* [Task details]: Lines of the data that contain the word "Given" are the ones to copy.

* [Data provided]:
****

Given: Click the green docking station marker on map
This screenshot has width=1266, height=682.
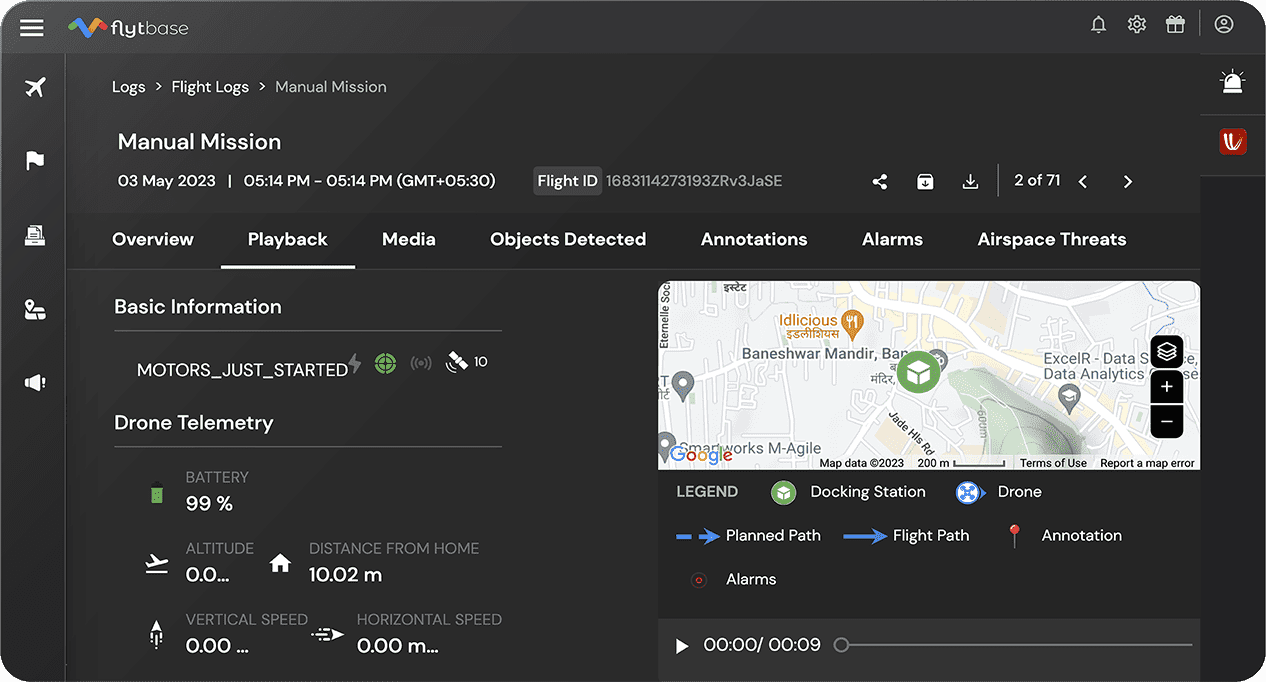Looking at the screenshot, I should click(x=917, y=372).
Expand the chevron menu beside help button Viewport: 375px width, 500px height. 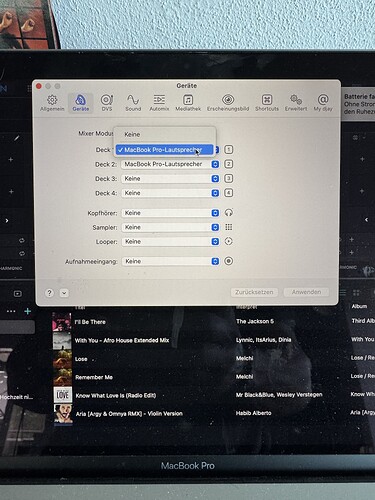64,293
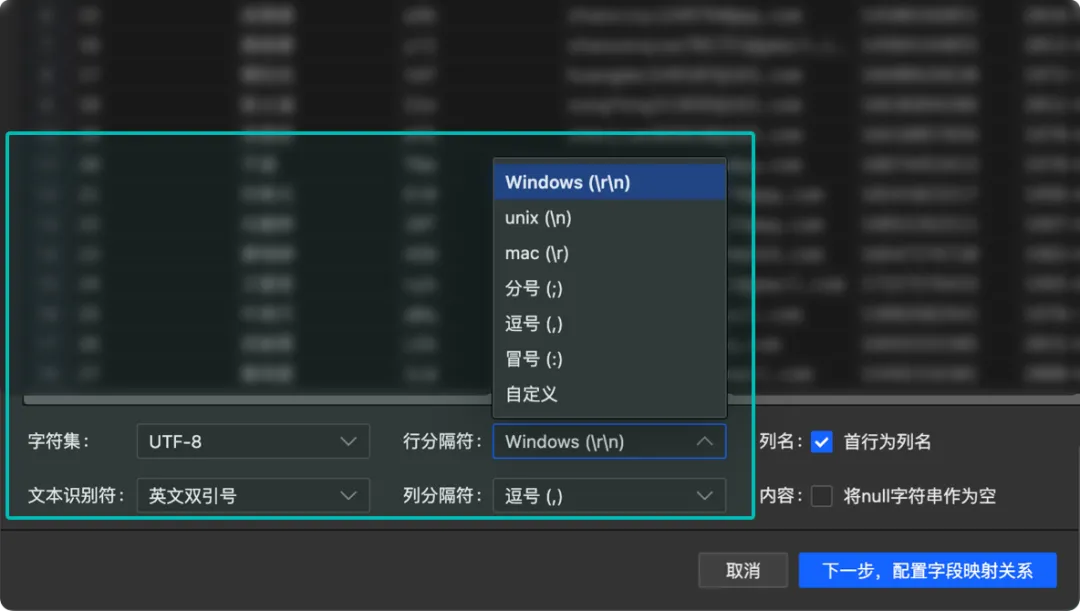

****

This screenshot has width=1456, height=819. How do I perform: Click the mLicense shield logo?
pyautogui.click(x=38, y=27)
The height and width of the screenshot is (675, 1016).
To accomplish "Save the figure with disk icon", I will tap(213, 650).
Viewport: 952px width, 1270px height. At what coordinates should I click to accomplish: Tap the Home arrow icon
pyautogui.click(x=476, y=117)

****

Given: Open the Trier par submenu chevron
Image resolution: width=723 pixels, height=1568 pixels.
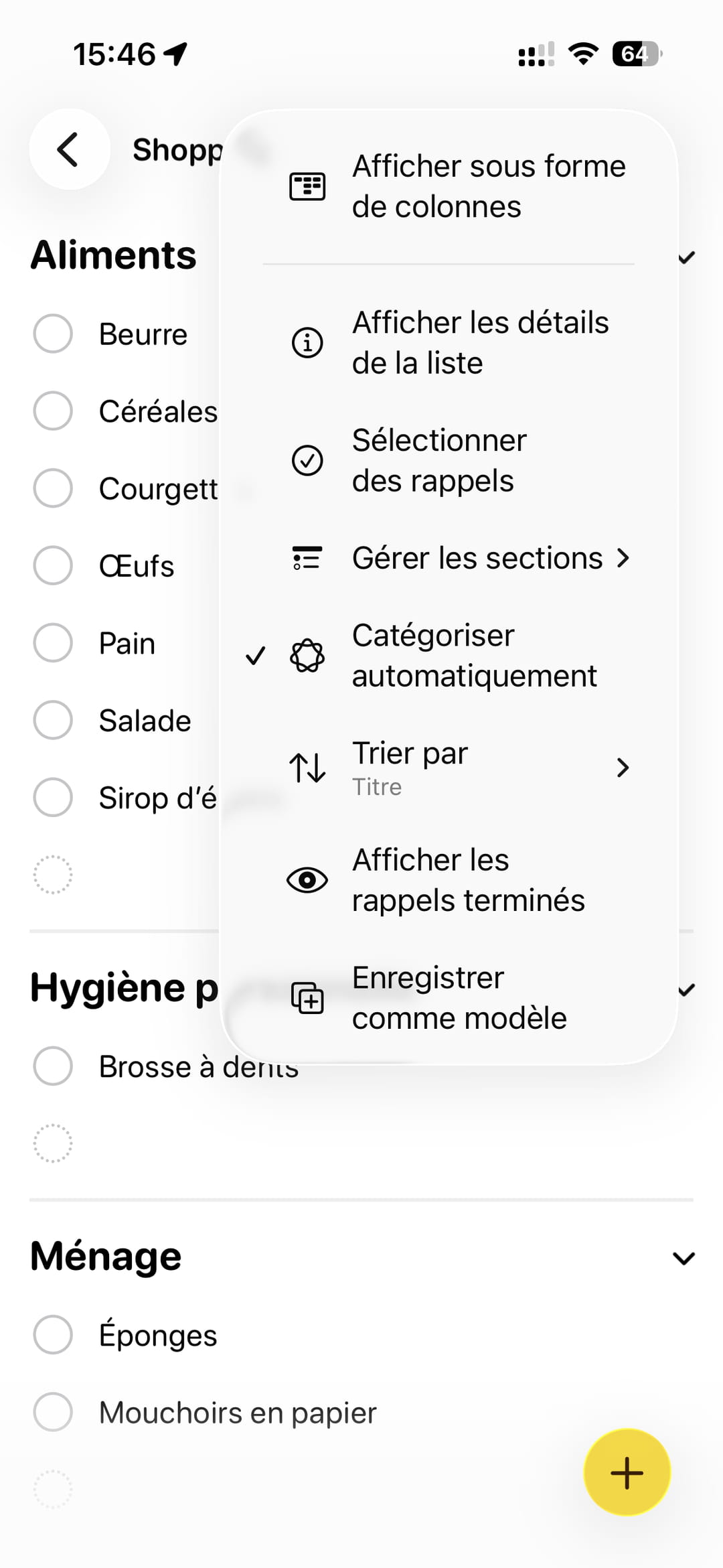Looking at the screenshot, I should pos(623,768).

****

* [Answer below]:
Given: Click the green docking station marker on map
Given: Open the Trier par submenu chevron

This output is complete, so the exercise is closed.